→ PROBLEM TO WORK ON
Locate each line in the listing below that contains the word "width", and copy those lines.

═══ INPUT ═══

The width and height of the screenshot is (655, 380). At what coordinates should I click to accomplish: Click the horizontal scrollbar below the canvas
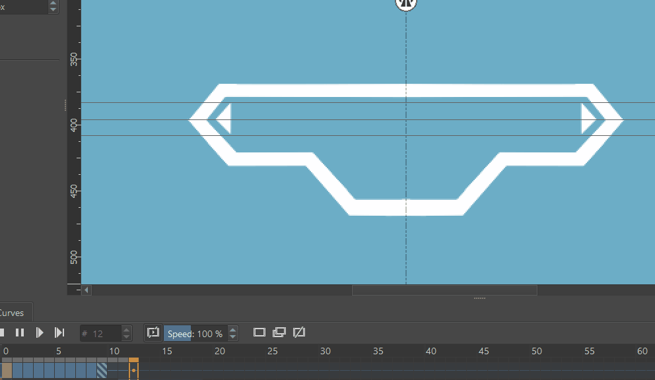444,290
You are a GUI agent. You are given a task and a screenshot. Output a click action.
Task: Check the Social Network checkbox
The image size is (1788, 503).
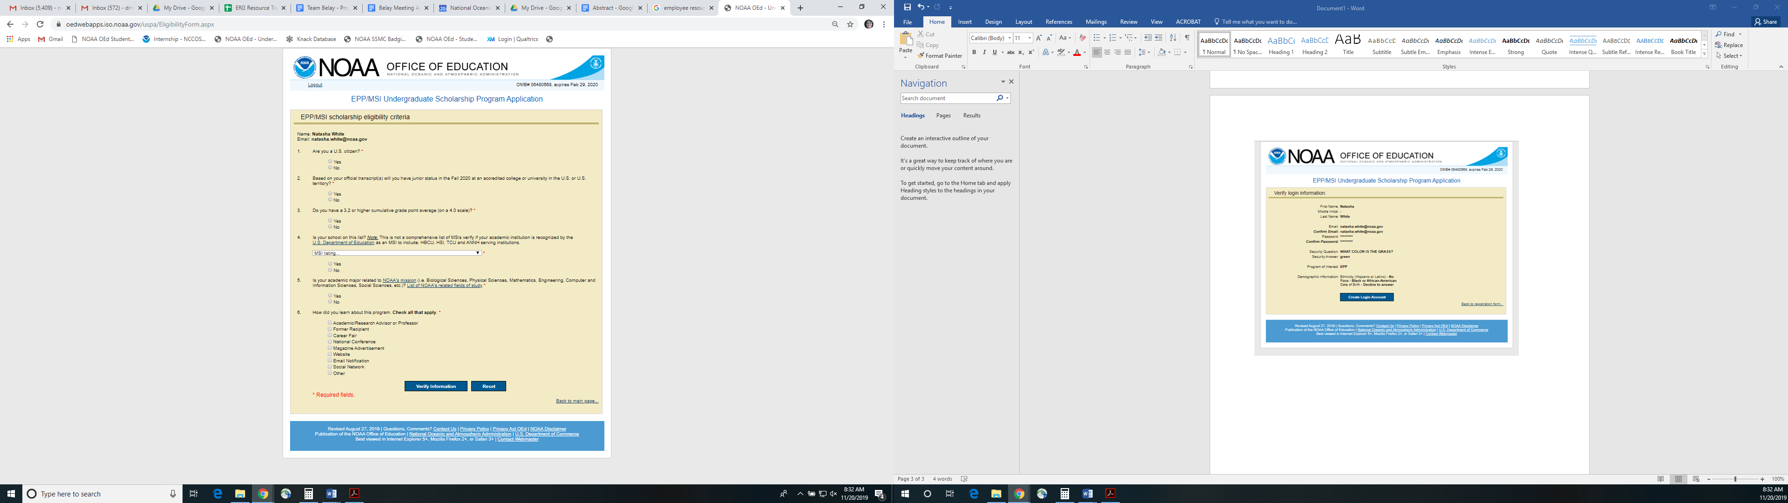pos(330,367)
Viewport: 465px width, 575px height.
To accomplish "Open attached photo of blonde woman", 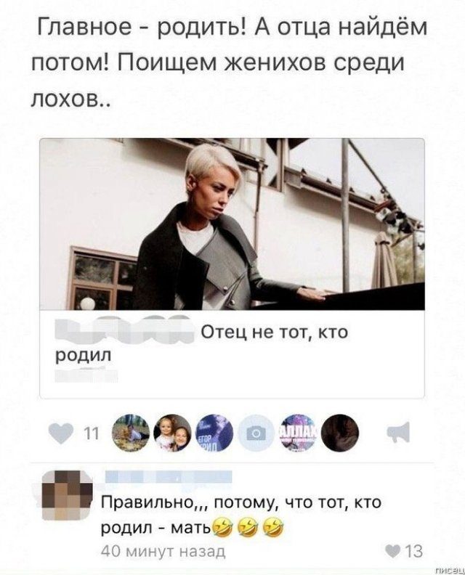I will click(x=232, y=224).

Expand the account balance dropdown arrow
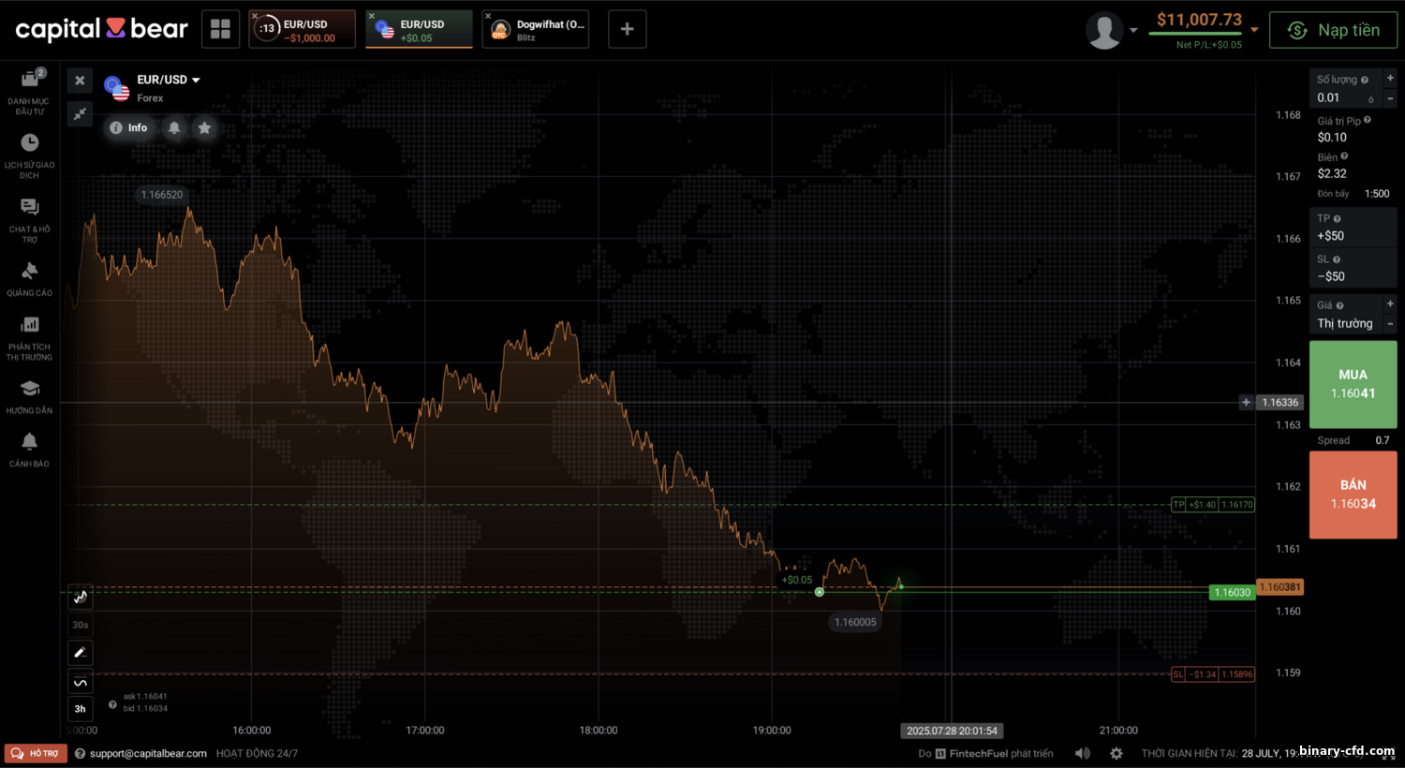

═══

→ RESPONSE TO THE EXERCISE
The width and height of the screenshot is (655, 380). At what coordinates should I click to accomplish: Click the horizontal scrollbar below the canvas
Viewport: 465px width, 575px height.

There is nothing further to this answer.